Une des charges majeures dans ce texte concerne le reproche fait à Macron d’avoir choisi une politique infructueuse au Maghreb. Le texte est direct et tranchant à l’encontre de L’Elysée : « Au Maroc, les atermoiements français sur le Sahara (alors que l’Espagne et l’Allemagne ont reconnu la souveraineté marocaine) et la politique d’équilibriste du Quai d’Orsay avec l’Algérie poussent le Palais royal à chercher ailleurs qu’à Paris des partenaires militaires ou économiques ».
Le mot « atermoiement » incarne à la lettre la vision de Macron sur le Sahara marocain. Ignorant volontairement la dynamique internationale et régionale favorable à la souveraineté du Maroc sur son Sahara, Emmanuel Macron a observé depuis de longs mois un mutisme face aux demandes marocaines, préférant donner des gages au régime algérien plutôt que de se rapprocher de l’allié marocain. Une indifférence française qui non seulement choque mais interpelle sur la pertinence des choix stratégiques français.

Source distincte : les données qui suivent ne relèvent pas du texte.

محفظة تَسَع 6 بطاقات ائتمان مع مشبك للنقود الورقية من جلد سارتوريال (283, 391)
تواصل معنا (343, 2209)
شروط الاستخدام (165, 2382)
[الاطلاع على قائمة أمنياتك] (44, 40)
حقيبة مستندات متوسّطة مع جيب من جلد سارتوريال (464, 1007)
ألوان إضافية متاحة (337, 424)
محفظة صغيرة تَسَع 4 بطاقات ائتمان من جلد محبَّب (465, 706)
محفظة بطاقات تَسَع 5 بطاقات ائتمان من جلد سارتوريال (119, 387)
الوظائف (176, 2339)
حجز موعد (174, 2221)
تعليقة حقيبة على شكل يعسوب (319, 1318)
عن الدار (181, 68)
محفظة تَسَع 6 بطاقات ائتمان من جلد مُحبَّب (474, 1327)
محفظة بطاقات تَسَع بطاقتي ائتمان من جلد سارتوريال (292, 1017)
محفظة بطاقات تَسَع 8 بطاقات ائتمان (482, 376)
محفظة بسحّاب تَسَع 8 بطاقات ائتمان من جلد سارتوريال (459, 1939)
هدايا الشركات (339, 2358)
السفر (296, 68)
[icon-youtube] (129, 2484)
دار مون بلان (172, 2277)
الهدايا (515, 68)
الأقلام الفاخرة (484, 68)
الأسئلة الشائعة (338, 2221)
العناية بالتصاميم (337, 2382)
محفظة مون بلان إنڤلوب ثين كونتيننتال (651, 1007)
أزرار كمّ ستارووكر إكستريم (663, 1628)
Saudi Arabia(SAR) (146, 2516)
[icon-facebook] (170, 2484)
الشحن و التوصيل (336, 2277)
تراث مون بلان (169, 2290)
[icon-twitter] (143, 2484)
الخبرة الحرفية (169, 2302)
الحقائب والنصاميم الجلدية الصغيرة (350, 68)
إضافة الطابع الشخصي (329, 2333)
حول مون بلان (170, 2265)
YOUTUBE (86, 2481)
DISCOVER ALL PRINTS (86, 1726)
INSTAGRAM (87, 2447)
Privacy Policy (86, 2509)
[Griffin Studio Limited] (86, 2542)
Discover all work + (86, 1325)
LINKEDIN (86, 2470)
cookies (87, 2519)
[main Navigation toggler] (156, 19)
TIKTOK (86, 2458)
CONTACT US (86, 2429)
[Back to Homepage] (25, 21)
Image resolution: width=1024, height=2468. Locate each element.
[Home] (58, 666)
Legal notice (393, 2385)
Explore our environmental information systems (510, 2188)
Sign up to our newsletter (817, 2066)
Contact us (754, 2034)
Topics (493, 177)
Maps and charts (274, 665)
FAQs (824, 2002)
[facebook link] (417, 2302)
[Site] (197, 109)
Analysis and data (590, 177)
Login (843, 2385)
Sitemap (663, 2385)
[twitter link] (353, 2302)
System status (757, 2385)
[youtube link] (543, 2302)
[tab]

Face à la nouvelle donne régionale au Sahel où l’influence française est en grande difficulté, où les solutions proposées par Paris sont mises en minorité par ses propres alliés, la posture d’Emmanuel Macron sur le Sahara est-elle encore tenable ?
Emmanuel Macron affronte dans ce cas de figure précis deux scénarios. Le premier est de continuer à adopter une politique de l’autruche en ignorant les exigences marocaines, à favoriser contre toute logique politique le régime algérien dans sa compétition stratégique avec le Maroc. Cette posture risque d’accentuer la solitude de la France et la perte progressive de ses liens précieux avec ces espaces africains. Une attitude sourdement suicidaire.
Le second scénario est de profiter de cette crise politique et militaire régionale pour sortir de la zone grise et reconnaître haut et fort la souveraineté du Maroc sur son Sahara et de reconnaître par la même occasion que le Polisario, fer de lance de l’agressivité algérienne au Maghreb, est un élément de chaos et de déstabilisation. Cette solution a le mérite de remettre dans l’orbite français un allié aussi précieux, aussi actif, aussi présent dans cet espace africain comme le Maroc.
Emmanuel Macron a toutes les raisons objectives d’opérer ce tournant diplomatique et cette clarification exigée aussi bien par ses alliés que par son opposition. En tête de ces raisons, le positionnement du régime algérien, hostile aux intérêts français et soutien à l’agenda russe dans la région. Sauf à s’enferrer dans une forme d’autisme diplomatique, Emmanuel Macron ne pourra plus justifier ses passions algériennes qui l’ont aveuglé au point de provoquer une crise mutique et durable avec le Maroc.